Actions to take:
a – According to the account of caring for a mother with heart failure, what lets a person live with heart failure?
b – Pick up the account of caring for a mother with heart failure after its last sentence and keep writing.

Passage:
- - -
I am learning all about heart failure as I care for my parents. Nine days ago my 87 year old mother reluctantly agreed to allow me to take her to visit her doctor. She was so near a heart attack that her physician started her on oxygen and called for an ambulance to transport her to the ER. When she was diagnosed with heart failure we were all devastated...congestive heart failure had been the diagnosis when her mother died at age 94. We assumed this was a fatal diagnosis. In fact heart failure means that your heart is not pumping as it should. You can live with heart failure by following a strict program of medication, low sodium heart healthy diet and restricting fluid intake. Mother will have to visit a cardiologist on a routine basis, weigh herself daily, count her sodium intake daily as well as her fluid intake through beverages, soups, fruit, and other foods. She will have to take medication, a new habit for her that she is not looking forward to. She will have to follow doctor's orders regarding exercise. She will be reminded to allow my dad's caregivers to take care of my dad without her constant intervention.
This experience has turned me into a true believer that everything we do at any age with diet and exercise is important. I feel highly motivated to evaluate my daily habits even more closely than before. I am so grateful for Spark People and all their information. We can track our sodium with the click of our computer keyboard and can read all sorts of informative articles on how to stay healthy. We can support each other on this journey to be as healthy as we can. For this I am truly grateful. Try one new healthy habit today. You are worth it.
A character played by Loretta Young said this in the movie, Christmas Eve, and these are the last words my mother said to me before I left her at the hospital today. She was admitted there yesterday with heart failure; she has been my dad's full-time caregiver for the past six months. The stress of caring for a spouse with dementia has really taken its toll on her little body. Although we have all pleaded with her to take good care of herself we have watched her wither away from the stress and the sorrow. My brother is sitting with her now, and one of my sisters will be with her tonight.
- - -
Source data
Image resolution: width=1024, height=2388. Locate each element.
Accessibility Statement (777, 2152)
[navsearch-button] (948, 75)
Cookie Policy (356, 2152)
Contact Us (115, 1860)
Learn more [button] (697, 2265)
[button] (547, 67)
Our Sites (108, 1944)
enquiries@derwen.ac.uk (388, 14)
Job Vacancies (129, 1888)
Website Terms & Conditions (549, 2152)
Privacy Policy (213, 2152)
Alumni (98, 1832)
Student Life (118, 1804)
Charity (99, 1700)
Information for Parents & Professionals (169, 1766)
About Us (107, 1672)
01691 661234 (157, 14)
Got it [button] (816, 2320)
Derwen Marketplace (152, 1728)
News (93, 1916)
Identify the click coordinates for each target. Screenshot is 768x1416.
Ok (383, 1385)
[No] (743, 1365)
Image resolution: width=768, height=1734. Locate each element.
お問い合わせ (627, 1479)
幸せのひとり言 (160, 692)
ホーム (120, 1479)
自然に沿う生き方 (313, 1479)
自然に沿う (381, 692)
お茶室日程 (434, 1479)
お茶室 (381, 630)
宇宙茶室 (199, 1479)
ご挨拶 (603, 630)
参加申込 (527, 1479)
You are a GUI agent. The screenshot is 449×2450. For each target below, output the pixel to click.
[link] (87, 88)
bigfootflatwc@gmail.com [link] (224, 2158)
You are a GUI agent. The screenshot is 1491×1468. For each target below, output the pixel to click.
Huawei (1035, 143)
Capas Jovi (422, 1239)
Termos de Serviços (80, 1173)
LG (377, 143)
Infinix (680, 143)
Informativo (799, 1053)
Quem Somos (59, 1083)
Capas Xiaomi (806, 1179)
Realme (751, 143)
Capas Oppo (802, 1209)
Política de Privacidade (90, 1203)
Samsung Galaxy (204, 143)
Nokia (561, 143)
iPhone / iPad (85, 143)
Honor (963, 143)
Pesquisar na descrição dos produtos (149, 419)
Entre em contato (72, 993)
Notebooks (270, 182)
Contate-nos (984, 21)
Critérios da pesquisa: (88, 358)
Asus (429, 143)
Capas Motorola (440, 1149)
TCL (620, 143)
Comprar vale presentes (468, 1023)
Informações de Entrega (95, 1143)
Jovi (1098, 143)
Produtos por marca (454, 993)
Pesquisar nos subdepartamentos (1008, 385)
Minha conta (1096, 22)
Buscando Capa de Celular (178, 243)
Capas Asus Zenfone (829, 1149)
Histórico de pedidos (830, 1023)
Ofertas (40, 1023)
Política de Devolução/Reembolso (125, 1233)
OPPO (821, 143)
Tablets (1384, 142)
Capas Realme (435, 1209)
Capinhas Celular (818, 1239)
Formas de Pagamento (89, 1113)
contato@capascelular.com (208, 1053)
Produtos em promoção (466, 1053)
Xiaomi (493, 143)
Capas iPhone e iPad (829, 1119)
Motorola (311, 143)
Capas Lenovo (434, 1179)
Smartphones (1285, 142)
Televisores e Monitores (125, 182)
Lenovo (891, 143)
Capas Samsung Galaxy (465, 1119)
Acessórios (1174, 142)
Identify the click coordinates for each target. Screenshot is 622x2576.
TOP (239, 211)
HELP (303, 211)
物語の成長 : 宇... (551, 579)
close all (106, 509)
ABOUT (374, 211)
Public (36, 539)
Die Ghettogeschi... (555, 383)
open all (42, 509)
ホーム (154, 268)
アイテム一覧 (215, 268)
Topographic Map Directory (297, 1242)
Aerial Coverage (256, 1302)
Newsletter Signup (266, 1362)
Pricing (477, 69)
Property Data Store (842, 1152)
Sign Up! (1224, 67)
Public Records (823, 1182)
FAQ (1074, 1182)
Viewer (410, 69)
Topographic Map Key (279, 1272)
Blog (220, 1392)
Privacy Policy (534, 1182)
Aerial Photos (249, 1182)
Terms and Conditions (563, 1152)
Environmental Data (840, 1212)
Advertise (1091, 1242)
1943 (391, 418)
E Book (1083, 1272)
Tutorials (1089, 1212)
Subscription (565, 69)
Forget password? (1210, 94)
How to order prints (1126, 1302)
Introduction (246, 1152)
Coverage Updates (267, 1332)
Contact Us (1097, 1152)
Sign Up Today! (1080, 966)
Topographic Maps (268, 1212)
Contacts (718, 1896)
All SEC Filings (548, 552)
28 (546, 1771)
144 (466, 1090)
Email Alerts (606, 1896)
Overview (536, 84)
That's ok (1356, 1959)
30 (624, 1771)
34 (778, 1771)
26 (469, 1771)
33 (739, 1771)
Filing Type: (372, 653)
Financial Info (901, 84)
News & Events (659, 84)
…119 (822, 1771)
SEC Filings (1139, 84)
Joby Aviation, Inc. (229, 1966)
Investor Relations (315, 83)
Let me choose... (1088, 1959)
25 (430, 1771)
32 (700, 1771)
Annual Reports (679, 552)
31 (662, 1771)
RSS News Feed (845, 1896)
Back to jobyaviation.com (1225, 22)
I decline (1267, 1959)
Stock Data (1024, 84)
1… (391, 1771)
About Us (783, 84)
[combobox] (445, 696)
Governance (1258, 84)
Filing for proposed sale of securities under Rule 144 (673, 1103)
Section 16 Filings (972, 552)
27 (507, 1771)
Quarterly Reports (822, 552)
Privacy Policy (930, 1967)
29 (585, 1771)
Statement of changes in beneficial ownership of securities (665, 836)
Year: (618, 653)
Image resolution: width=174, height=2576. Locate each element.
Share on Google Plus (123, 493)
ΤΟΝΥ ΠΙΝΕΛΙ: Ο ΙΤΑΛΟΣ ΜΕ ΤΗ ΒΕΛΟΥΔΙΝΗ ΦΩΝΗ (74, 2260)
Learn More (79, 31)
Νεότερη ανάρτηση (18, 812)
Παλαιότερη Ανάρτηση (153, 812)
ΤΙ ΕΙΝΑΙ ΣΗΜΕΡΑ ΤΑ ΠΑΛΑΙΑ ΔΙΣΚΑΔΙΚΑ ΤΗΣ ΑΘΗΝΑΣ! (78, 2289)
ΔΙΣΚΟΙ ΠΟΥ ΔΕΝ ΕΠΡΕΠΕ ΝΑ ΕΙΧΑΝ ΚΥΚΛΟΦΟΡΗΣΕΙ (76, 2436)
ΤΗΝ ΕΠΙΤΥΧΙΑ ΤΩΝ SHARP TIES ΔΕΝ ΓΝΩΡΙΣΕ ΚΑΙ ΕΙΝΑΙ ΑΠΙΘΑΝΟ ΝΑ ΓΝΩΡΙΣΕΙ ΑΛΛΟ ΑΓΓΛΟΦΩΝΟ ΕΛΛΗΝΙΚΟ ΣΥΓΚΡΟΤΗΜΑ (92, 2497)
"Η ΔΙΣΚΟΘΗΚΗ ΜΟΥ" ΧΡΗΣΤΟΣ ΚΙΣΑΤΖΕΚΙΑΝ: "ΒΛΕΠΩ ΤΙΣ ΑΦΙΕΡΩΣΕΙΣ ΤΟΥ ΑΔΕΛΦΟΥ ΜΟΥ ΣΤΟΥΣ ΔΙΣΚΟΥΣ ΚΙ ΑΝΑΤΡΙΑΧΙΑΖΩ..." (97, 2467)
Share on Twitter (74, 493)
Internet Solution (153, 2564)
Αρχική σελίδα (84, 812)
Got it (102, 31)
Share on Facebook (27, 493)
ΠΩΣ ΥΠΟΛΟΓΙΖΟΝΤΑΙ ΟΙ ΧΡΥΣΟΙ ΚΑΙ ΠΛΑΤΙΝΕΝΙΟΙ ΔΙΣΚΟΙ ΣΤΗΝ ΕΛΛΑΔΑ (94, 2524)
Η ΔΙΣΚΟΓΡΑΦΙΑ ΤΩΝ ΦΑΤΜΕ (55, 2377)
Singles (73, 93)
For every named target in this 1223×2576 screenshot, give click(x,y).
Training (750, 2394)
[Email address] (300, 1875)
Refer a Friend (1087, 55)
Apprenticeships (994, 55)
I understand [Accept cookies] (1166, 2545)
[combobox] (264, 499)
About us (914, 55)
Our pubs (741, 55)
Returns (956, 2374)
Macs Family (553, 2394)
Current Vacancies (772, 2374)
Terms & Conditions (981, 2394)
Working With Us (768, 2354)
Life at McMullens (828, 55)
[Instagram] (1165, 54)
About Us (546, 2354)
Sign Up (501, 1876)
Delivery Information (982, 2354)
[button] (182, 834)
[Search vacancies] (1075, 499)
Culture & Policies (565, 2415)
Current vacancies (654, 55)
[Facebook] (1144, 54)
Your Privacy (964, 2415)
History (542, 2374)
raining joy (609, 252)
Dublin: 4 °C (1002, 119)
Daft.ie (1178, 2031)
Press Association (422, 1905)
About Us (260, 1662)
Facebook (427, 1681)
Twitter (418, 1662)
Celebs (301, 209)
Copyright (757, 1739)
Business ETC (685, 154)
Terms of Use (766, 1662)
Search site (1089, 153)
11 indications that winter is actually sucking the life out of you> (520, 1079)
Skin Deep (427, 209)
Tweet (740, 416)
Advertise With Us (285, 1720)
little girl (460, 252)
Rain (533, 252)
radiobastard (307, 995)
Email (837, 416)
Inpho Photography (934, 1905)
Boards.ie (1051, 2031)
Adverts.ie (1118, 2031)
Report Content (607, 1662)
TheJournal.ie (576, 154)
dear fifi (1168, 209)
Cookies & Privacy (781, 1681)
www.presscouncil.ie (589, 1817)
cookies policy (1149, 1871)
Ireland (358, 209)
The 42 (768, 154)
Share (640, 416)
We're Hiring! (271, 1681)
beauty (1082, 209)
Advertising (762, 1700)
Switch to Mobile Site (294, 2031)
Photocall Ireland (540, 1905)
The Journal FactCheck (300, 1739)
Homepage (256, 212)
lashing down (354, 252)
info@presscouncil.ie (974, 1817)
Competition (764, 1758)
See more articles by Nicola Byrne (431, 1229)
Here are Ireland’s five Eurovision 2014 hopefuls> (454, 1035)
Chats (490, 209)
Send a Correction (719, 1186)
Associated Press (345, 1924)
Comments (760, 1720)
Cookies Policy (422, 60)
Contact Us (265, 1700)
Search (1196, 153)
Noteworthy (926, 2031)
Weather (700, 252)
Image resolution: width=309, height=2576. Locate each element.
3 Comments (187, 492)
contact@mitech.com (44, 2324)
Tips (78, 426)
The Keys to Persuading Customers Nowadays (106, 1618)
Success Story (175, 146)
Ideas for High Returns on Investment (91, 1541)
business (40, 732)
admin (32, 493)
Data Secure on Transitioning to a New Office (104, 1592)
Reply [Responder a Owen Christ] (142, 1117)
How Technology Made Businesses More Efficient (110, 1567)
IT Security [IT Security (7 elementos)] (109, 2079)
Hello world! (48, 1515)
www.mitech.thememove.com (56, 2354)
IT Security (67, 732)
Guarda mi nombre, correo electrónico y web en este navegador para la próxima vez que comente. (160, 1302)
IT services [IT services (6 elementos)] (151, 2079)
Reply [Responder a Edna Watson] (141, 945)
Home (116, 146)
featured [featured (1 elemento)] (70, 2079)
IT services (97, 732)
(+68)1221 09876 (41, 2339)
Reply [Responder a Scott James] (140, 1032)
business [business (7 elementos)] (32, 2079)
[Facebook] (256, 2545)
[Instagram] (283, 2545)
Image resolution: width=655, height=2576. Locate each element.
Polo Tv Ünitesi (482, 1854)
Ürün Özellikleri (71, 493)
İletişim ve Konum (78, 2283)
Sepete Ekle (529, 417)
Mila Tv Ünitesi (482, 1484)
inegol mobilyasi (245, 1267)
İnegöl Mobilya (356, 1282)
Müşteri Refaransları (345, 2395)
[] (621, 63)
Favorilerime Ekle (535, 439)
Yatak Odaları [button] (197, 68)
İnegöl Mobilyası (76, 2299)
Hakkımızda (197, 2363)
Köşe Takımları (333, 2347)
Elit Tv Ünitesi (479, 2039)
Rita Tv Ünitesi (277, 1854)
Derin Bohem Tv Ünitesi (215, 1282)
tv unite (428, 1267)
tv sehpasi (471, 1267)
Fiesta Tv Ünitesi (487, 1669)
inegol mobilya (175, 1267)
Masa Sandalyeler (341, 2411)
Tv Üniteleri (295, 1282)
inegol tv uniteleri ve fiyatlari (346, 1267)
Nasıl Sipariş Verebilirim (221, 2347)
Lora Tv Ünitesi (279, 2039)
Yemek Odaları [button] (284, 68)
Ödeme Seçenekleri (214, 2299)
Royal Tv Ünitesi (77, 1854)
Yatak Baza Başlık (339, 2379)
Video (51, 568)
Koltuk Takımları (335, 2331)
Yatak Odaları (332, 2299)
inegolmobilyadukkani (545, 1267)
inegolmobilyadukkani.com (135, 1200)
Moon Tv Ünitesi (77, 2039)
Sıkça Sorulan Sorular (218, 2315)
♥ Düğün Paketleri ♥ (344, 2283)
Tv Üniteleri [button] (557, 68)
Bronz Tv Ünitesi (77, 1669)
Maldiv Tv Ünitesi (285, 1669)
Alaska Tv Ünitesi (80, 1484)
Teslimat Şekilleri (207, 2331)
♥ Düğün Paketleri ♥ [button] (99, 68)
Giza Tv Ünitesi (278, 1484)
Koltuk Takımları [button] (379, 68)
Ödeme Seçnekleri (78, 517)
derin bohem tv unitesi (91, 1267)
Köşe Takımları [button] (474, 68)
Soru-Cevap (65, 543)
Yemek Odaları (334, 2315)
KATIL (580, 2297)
- - -
Answers to the tasks:
a – Following a strict program of medication, a low sodium heart healthy diet, and restricting fluid intake.

b –
My father is at home with the 24 hour nursing assistant. They tell him that my mother is at the store. He doesn't know... at some point he will have a catastrophic reaction. She never leaves his side for more than an hour to dash to the grocery store or to church. We visited hime today, and he was having a good day. Tomorrow could be a bad day...wtih dementia you never know.
My mother-in-law's doctors met this week and decided that she will spend the rest of her days in a nursing home. She had pneumonia a few weeks ago. She is now too weak and too disoriented to return home, even with the in-home help she had.
In essence the three parents we had last year at this time are slipping away, all at the same time. This is tough as we prepare to say good-bye.
I heard some wonderful messages today about living with a grateful heart. It is rather easy to be grateful when things are going well. It is much more of a challenge to feel gratitude for the bumps in our lives- the losses, the misfortunes, the diseases that rob us of our joy and keep us awake at night.
I am definitely still a work in progress because I cannot easily profess gratitude for the challenges of my life. I will work on it again tomorrow and the next day and the day after that.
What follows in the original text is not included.